В общем, ясно было, что это неслыханно, возмутительно. В доме редко происходили сцены ввиду полной неуязвимости Нины, но на этот раз сцена произошла. Суть ее заключалась в том, что мама, вызвав Нину в комнату Алексейсеича, раскаляясь до белого каления, пьянея от сознания своей неоспоримой и на этот раз благородной правоты, потеряла всякое управление собой и обрушилась всей огневой мощью на свою обычно неуязвимую дочь — отец больной, лежит при смерти!..
До этого «при смерти» она, конечно, не сразу дошла, а только на той самой высшей точке взлета спора, когда люди совершенно уже забывают, с чего закипел и ради какой цели он ведется, а думают только о самом ходе схватки — чем бы больнее уязвить противника.

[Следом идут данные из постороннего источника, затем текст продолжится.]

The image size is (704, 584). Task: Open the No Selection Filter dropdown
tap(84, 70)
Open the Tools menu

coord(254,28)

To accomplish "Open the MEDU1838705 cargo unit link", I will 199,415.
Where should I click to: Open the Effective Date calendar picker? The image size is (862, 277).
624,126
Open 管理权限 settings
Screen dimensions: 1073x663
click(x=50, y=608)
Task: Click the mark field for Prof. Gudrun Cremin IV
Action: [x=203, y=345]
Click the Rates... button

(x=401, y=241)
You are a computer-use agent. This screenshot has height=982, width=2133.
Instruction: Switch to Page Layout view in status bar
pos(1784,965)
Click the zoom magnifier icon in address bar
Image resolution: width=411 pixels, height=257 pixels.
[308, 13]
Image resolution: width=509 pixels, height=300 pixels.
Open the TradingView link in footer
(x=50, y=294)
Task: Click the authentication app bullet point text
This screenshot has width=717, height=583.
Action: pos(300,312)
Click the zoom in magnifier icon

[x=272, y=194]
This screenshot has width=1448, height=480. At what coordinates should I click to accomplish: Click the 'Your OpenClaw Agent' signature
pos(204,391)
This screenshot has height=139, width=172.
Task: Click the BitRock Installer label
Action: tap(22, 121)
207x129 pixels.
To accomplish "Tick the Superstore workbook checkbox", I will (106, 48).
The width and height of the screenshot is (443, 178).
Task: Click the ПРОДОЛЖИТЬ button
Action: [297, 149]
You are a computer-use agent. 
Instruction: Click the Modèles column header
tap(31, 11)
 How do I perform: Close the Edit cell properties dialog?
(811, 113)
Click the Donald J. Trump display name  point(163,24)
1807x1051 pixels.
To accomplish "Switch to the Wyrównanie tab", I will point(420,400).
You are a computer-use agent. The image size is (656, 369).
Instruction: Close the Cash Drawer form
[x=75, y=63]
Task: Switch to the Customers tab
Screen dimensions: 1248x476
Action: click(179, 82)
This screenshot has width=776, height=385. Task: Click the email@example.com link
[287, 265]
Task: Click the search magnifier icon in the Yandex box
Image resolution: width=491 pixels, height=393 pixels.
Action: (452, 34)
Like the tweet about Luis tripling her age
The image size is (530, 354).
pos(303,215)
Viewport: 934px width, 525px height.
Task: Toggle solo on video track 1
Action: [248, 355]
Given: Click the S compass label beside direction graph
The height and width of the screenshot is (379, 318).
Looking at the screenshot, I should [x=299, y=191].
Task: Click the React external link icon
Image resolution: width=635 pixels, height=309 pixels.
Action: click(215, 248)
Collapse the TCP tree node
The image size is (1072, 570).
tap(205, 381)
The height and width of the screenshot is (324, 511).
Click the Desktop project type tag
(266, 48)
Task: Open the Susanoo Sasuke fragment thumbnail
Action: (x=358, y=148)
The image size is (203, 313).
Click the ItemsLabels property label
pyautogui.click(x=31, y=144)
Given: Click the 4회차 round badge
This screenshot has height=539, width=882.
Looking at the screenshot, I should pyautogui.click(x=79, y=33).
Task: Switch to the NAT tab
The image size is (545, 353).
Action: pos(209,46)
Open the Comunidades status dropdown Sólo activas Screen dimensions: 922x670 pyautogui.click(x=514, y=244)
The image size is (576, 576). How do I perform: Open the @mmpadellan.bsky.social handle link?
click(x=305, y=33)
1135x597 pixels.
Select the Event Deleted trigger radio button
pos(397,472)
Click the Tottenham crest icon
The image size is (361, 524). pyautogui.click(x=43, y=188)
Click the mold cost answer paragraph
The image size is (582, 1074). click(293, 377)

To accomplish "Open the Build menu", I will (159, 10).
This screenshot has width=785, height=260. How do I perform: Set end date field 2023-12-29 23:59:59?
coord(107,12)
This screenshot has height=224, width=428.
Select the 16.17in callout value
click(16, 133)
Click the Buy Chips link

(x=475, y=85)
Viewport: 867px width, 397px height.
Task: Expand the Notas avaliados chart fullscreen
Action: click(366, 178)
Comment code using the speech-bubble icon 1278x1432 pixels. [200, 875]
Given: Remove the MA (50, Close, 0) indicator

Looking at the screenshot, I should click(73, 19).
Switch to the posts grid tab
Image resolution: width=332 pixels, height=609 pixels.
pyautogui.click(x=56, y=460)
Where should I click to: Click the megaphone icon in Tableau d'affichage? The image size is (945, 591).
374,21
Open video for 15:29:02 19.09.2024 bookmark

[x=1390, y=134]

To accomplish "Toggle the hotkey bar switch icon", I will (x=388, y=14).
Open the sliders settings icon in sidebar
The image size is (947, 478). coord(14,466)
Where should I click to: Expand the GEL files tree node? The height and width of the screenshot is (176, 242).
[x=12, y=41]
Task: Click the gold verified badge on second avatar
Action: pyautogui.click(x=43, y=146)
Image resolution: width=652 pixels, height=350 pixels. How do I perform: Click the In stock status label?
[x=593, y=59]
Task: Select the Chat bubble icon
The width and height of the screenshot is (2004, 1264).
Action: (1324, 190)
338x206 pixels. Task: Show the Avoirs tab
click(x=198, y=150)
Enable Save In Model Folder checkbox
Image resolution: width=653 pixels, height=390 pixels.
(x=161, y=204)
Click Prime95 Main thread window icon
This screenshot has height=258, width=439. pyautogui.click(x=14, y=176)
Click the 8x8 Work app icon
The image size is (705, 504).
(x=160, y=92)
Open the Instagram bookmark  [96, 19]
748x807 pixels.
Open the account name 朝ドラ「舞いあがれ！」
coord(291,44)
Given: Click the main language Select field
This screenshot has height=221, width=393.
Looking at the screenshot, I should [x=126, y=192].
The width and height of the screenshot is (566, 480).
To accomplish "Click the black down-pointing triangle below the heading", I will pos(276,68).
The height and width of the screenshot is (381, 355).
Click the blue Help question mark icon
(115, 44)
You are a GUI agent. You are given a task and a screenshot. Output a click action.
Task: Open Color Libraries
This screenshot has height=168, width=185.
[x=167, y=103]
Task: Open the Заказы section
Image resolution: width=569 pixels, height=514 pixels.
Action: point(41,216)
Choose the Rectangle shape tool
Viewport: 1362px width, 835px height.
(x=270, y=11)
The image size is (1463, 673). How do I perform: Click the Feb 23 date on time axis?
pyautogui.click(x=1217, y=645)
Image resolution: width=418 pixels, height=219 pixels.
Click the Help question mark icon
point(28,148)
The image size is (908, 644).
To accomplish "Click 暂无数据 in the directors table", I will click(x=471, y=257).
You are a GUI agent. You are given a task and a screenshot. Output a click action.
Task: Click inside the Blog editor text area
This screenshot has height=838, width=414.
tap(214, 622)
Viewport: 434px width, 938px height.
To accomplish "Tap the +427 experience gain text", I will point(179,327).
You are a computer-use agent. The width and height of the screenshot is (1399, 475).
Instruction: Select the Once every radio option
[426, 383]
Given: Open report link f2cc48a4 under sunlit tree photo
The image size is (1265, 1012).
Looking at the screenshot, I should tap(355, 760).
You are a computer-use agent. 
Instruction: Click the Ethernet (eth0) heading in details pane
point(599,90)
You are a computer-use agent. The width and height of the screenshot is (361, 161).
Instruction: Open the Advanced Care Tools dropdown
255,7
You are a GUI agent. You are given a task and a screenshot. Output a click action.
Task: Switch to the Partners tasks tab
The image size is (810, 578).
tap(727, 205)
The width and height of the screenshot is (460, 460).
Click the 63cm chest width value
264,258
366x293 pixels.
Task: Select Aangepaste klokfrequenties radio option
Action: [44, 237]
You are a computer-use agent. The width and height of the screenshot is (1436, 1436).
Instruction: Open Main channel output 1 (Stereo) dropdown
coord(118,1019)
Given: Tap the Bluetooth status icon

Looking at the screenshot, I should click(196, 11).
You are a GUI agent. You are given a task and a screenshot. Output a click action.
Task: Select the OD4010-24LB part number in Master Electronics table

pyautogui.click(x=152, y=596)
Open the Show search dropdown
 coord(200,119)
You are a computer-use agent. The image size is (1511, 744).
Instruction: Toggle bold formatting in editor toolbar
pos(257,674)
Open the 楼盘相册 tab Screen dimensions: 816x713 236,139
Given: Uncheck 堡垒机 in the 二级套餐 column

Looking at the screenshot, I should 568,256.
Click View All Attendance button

Вот на этой-то самой высшей точке у нее и вырвалось: «при смерти», и тогда мрачневшая с каждой минутой Нина, занимавшая непривычную уязвимую оборонительную позицию от сознания своей вины, взорвалась сама и закричала: «Это подло! — причем в этом, пожалуй, была права. — Это подло так говорить!» И тут они как бы поменялись местами. Сперва разъяренная жена защищала мужа от бесстыдной, бессердечной дочери, а теперь уж возмутившаяся Нина защищала отца от грубой бесцеремонности матери, и обе стали правы, обе защищали Алексейсеича, и, как это бывает, обе вели огонь именно по нему. Он, смертельно уставший от музыки, шума и разговоров с Олегом, теперь с отчаянием беспомощности вынужден был выслушивать безобразные слова, которыми вполголоса (чтоб их не услыхала молодежь в соседней комнате) они обливали друг друга.